Patients with mobile ventilators on their heads. Photo / Sky News
Footage has emerged of patients wearing "plastic bubbles" on their heads at a packed hospital in Italy as the global number of virus infections soars past 250,000.
More than 255,000 cases of the new coronavirus have now been confirmed across 163 countries, and more than 10,400 people have died.
On Friday, the World Health Organisation (WHO) described the dramatic speed of the virus, saying: "It took over three months to reach the first 10,000 confirmed cases, and only 12 days to reach the next 100, 000".
The worst outbreaks are in China, Iran, Italy, Spain and Germany, with the United States not far behind, news.com.au reports.
In Bergamo, the epicentre of the virus in Italy, cemeteries were overwhelmed, while Sky News video from inside the city's main hospital showed patients lined up in a narrow ward, struggling for breath as doctors and nurses moved swiftly from one beeping machine to the next.
Some patients could be seen wearing bubble-like mobile ventilators on their head, helping to equalise the air pressure in their lungs.
"The city of Bergamo invited us in to show everyone what a catastrophic emergency, that nobody has ever experienced before, looks like," Sky News reporter Stuart Ramsay said.
"They want you to see it. They want the world's population to question their governments' responses."
"When the virus arrived here, there was no containment and it spread through the valleys very quickly … some said it was the normal flu. We doctors knew it was not," said Dr Luca Lorini, head of intensive care at the hospital, where nearly 500 beds are dedicated to people suffering severe symptoms of the virus, 80 of those in intensive care.
SPAIN
Spain has the second-largest outbreak behind Italy in Europe, with 1,002 deaths and 19,980 infections.
In Madrid, where there are more than 7,000 cases, health workers have begun converting hotels into makeshift wards for patients considered not in need of intensive care.
The army will also set up a field hospital of 5,500 beds and much-needed intensive care units inside a convention centre, Health Minister Salvador Illa said.
"We are going to go through some very difficult days until we are able to stop the growth of the contagion curve," he said.
On Friday, the streets were mostly empty in Madrid and Barcelona, the nation's largest cities that are normally bustling and packed with pedestrians. Shops were closed and well-spaced lines formed at supermarkets and bakeries.
UNITED STATES
In the US, people have now been warned against all international travel. Fail to follow the advice and they risk spending an "indefinite" period away, the Trump administration says.
California has expanded restrictions on non-essential movement for all of its 40 million residents, while New York Governor Andrew Cuomo has ordered all non-essential businesses to close and banned all gatherings.
More than 14,300 infections have been reported in the US and 210 people have died.
Last week, around 70,000 people filed for unemployment benefits as the pandemic took a toll on the world's largest economy.
In Britain, Prime Minister Boris Johnson shuttered all pubs, bars, restaurants, cinemas, shops, gyms and theatres on Friday.
At the beginning of the week, the UK government advised people to stay away from most social venues, but many Londoners ignored the advice.
London mayor Sadiq Khan said he feared it was the result of mixed messaging.

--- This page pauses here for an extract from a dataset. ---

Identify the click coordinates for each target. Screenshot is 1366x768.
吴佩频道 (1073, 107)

"The advice from the government is just advice, and I think that provides a mixed message. We may move to a situation where we move from advice to bans," he said.

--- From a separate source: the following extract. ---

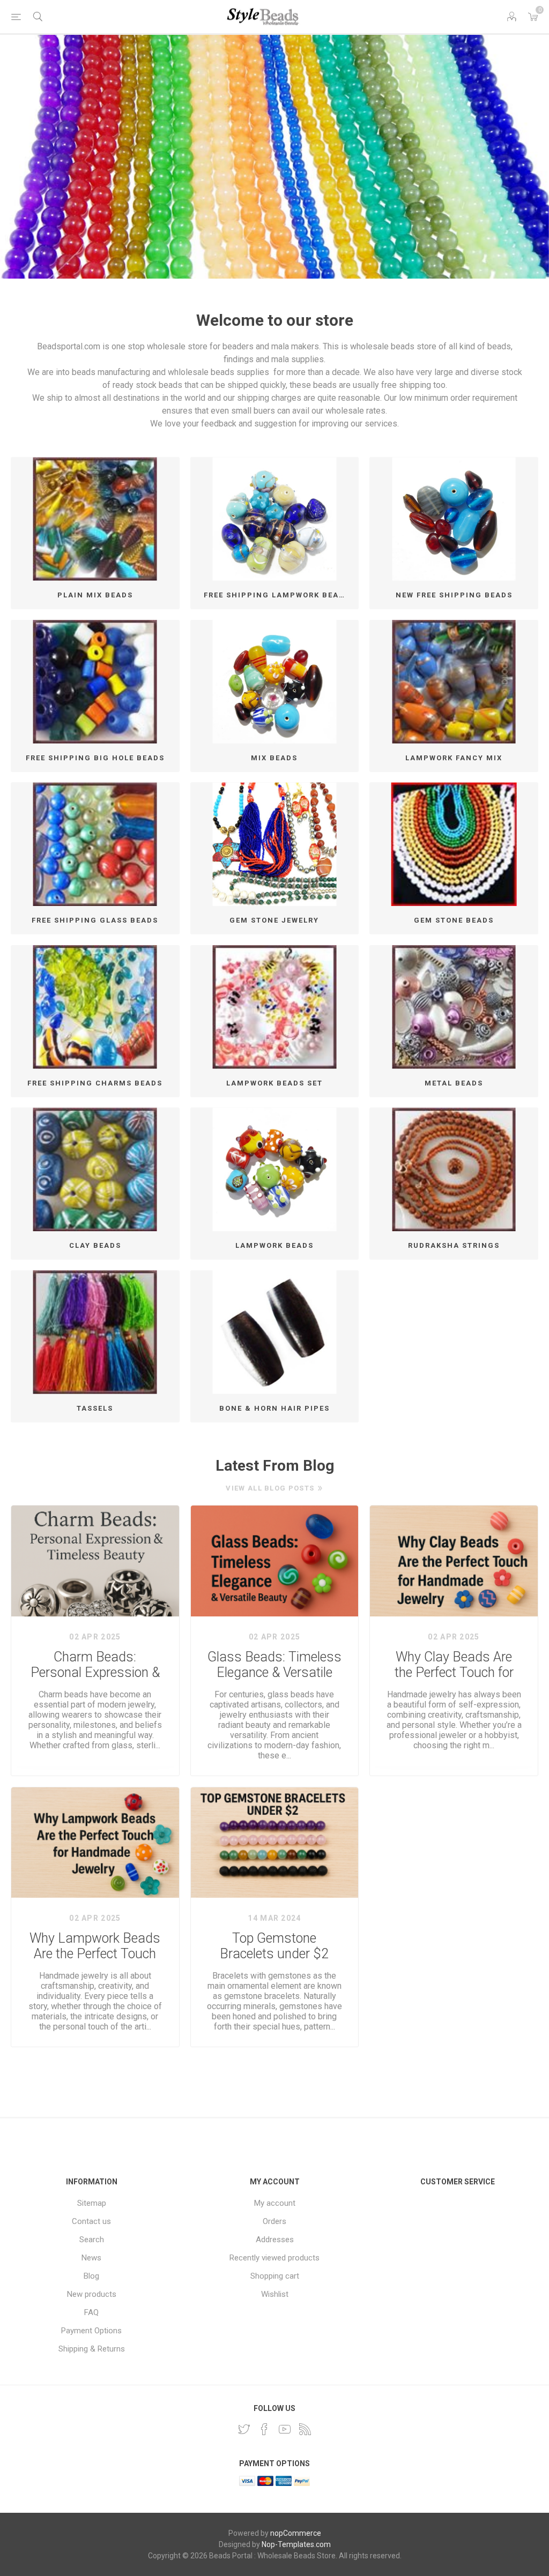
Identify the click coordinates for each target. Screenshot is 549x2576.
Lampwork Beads (274, 1245)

At least 3,269 people have now been infected with the bug across the UK and 184 have died.
"We are telling cafes, pubs, bars and restaurants to close tonight as soon as they reasonably can and not reopen tomorrow," Mr Johnson said in his daily press conference.

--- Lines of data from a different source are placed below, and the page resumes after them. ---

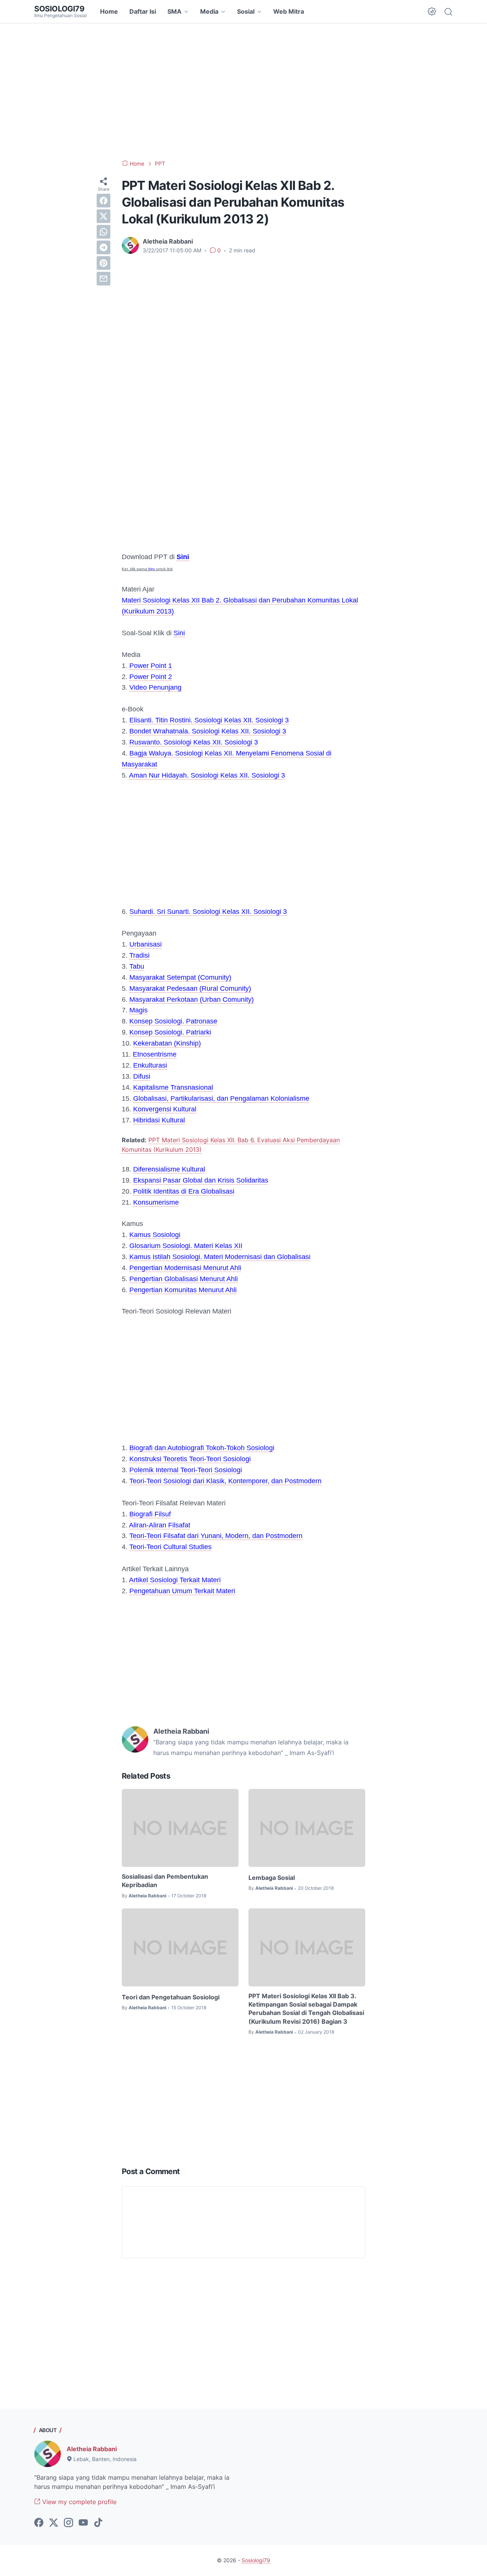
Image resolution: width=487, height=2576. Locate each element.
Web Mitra (288, 11)
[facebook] (103, 200)
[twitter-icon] (53, 2523)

"Unless we get this right, we're going to see thousands of lives lost needlessly," he said, adding: "We will get through it together and we will beat this virus".
The government also announced an unprecedented economic intervention described by Chancellor Rishi Sunak as "necessary" to save lives.
CHINA
In the Chinese city of Wuhan, where the outbreak began last December, there was another ray of hope with no new infections reported for a second day in a row and only 39 cases reported nationwide – all of them brought from the outside, the government said.